Alkyl- and Aryl-Substituted Corroles. 4. Solvent Effects on the Electrochemical and Spectral Properties of Cobalt Corroles

Solvent effects on the electrochemistry and spectroscopic properties of alkyl- and aryl-substituted corroles in nonaqueous media are reported. The oxidation and reduction of six compounds containing zero to seven phenyl or substituted phenyl groups on the macrocycle were studied in four different nonaqueous solvents (CH2Cl2, PhCN, THF, and pyridine) containing 0.1 M tetra-n-butylammonium perchlorate. Dimers were formed upon oxidation of all corroles in CH2Cl2, but this was not the case in the other three solvents, where either monomers or dimers were formed upon oxidation depending upon the solvent Gutmann donor number and the number or location of aryl substituents on the macrocycle.

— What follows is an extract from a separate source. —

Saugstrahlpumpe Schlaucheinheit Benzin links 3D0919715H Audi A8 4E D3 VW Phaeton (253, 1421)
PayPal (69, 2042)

The half-wave potentials were analyzed as a function of the number of aryl substituents on the macrocycle as well as the concentration of added pyridine to PhCN solutions of the compound, and these data were combined with data from the spectroelectrochemistry experiments to determine the stoichiometry of the species actually in solution after the first oxidation or first reduction of each compound. The results of these experiments indicate that reduction of the bispyridine adduct (Cor)CoIII(py)2 proceeds via the monopyridine complex (Cor)CoIII(py) to give in each case the unligated cobalt(II) corrole [(Cor)CoII]-. In contrast, pyridine remains coordinated after electrooxidation, and the final product was characterized as [(Cor)CoIII(py)2]+.